**Entries provided:**
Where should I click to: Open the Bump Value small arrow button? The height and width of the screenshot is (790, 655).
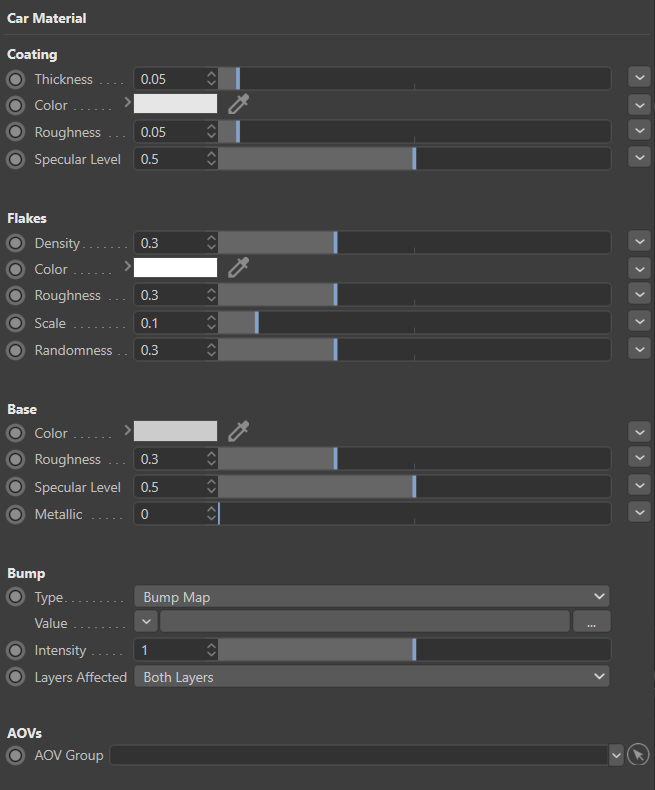[x=146, y=622]
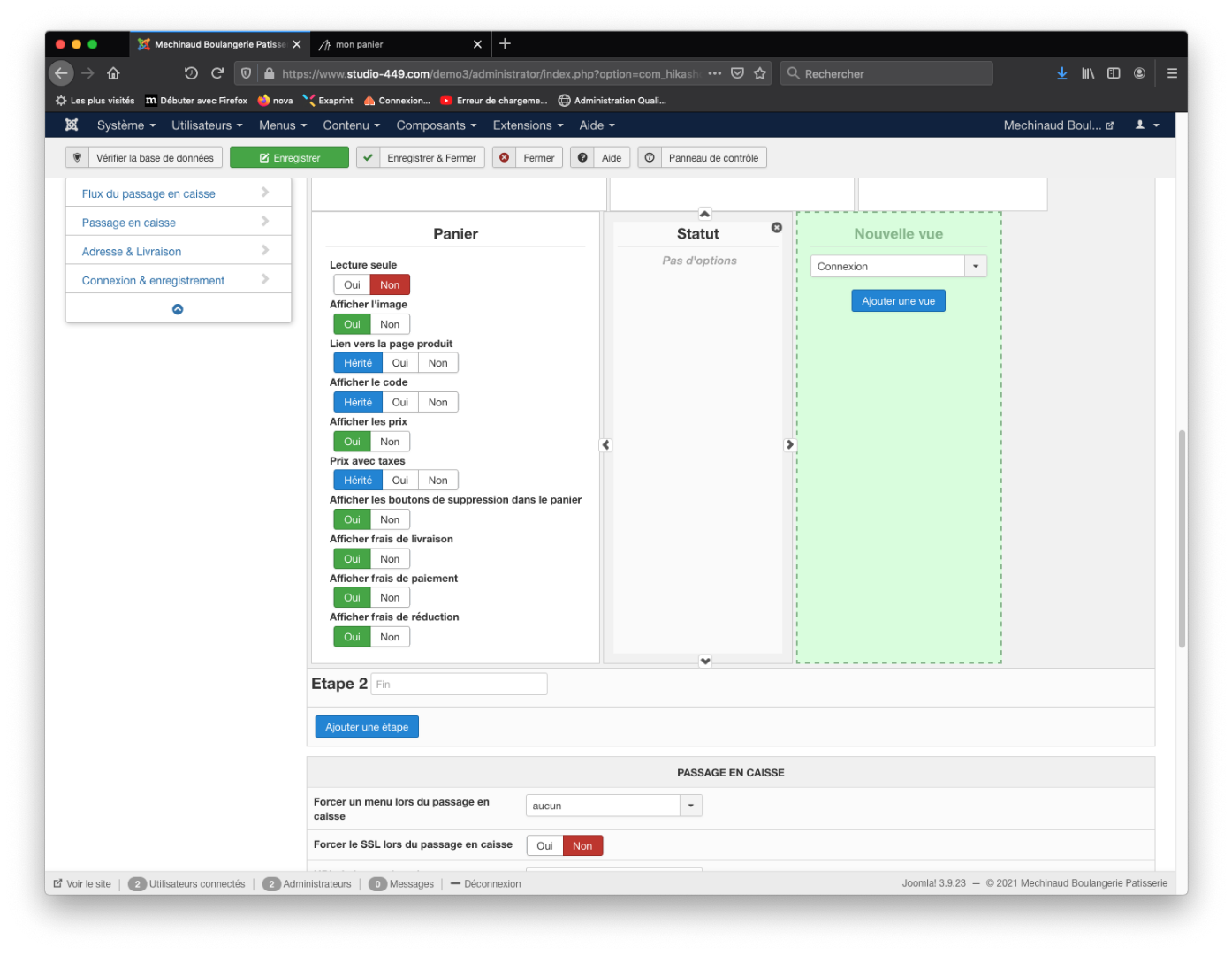Click the Etape 2 name input field
Screen dimensions: 1232x954
click(459, 685)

**Your instructions:**
Leaving out any images, restate every record word for word.

**Answer to the exercise:**
Where should I click to: Open the Bump Value small arrow button? The height and width of the screenshot is (790, 655).
[x=146, y=622]
Click the Etape 2 name input field
Screen dimensions: 1232x954
click(459, 685)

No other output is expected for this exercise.